How do you react and create within a culture of diminishing returns and increasing reruns, one where any sense of a future has dissipated, where technology’s vice-grip on behavioural consumption has rendered any sense of progression redundant? The flick of a switch or the swipe of a screen can repurpose the past, uprooting and rerouting it to meaninglessness, history’s landmarks and events flattened into momentary distractions.

Like all aspects of post-modernist culture, what was once derided undergoes recuperation and becomes re-presented as ‘seminal, ‘ground-breaking’ and ‘unprecedented’. The 1980s is that time now. However, the 80s WAS an unprecedented time for culture; stasis and ‘retromania’ only taking hold towards the end of the decade.

‘New Pop’ music (circa 1980 – 1988) especially thrived in spite of economic disparity and decaying cities of former industry with artists using nascent technology to create progressive, forward-thinking sounds: context stimulating subtext.

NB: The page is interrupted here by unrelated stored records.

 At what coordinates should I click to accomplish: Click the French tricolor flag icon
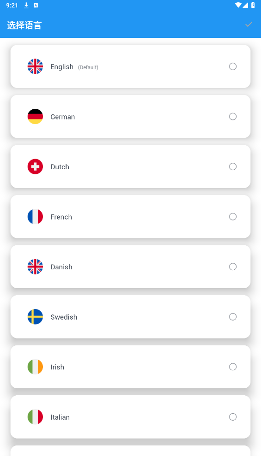point(35,216)
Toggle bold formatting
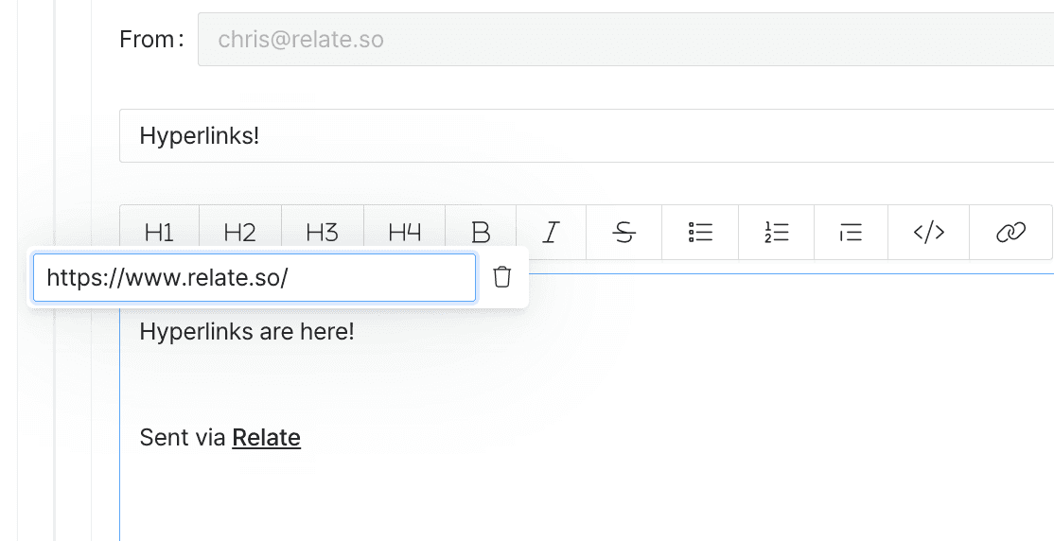Screen dimensions: 1054x541 pos(481,233)
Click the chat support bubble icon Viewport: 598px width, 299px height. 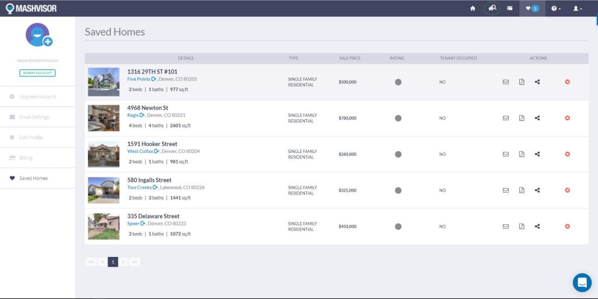(x=582, y=283)
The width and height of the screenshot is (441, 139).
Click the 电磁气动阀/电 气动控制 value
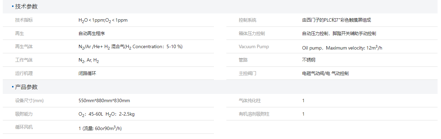coord(325,73)
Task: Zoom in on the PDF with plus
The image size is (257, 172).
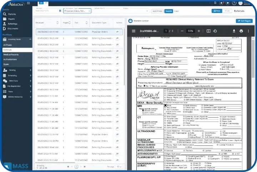Action: click(198, 31)
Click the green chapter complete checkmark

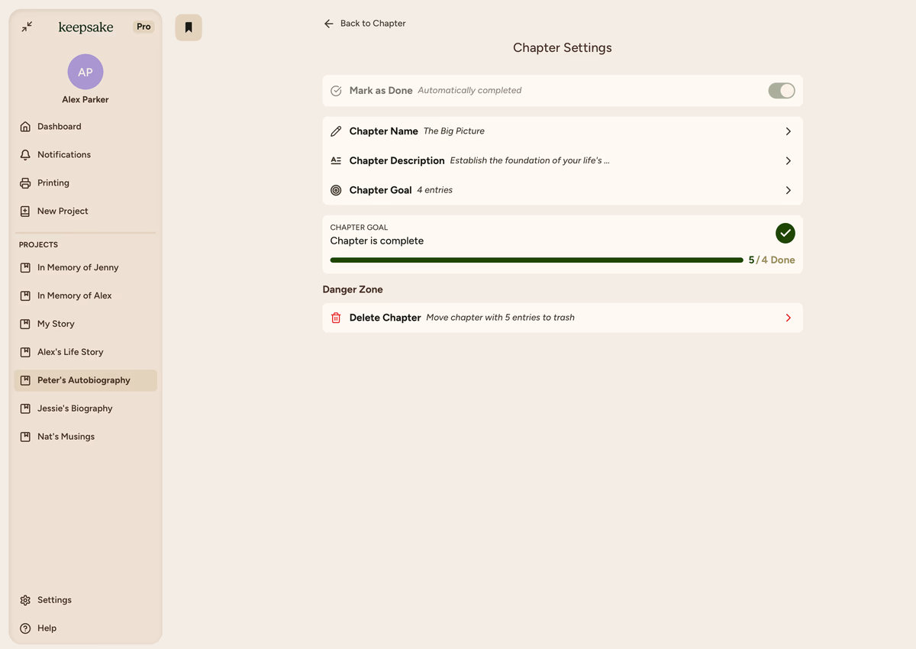[x=785, y=233]
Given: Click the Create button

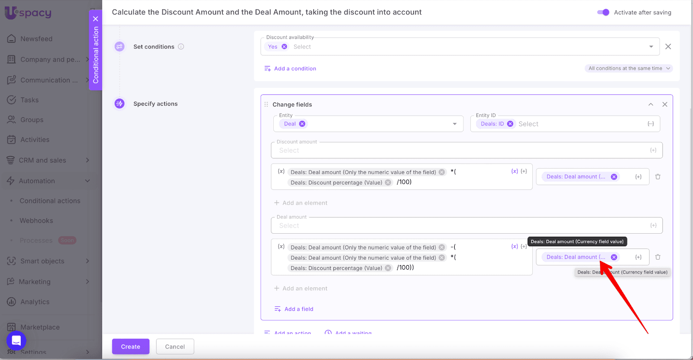Looking at the screenshot, I should coord(130,347).
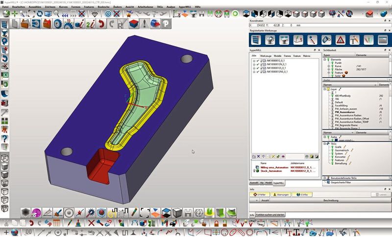The height and width of the screenshot is (237, 392).
Task: Click the 0 Fehler filter button
Action: (x=260, y=194)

It is these sonic seers that Welsh musician Owain Griffiths as Carw (‘deer) channels, refining perspiration and divining inspiration from the likes of OMD, A-ha, Vince Clarke’s many guises and New Order, yet never simply mimicking.

‘Intro’ is to opening salvos what Ronseal is to wood paint. Taking the pulse of what’s to come, stirring the senses into action.

Morrissey’s misery on ‘Heaven knows I’m miserable now’ is evoked on ‘Lovers’. Griffiths’s cooed wooing in ackowledgement of the suffering ‘passers by’ only this time the boots are on the other feet: stepping out as opposed to stepped over. The bouncing synths epitomise the spring-heeled conjoined couple’s conscious doubling.

Melancholy permeates ‘Y Galon Hon’ (‘This heart’) an achy-breaky organ pump that has a flourish that recalls Bronksi Beat’s ‘Smalltown Boy’ the perennial exile’s anthem. ‘Trac 3’ is a New Order bass-heavy Peter Hook-worm for a warm Bernard Sumner’s day.

Inspired by a dream of French sailors singing to their dog the ghostly and mostly instrumental ‘Au Revior’ says hello and goodbye, we’ll meet again, don’t know where, don’t know when.

Stand out ‘Feathers’ delineates the metaphorical and metaphysical loss of the exterior layers, the spiritual skin-shedding of the title, Griffith’s plaintive moans echoing Morten Harket. ‘Meirw’ (‘The Dead’) are alive on this club-dub flaw-filler, where absence of dance makes the party go longer.

In this age of the chancer, where many simply renovate and recycle the past as plastic pastiche, some strive to utilise it in order to make the present a better place. Like compatriot Gruff Rhys’s Neon Neon project, Griffiths’s ‘Skin Shed’ is one such: going back to the future to articulate the present.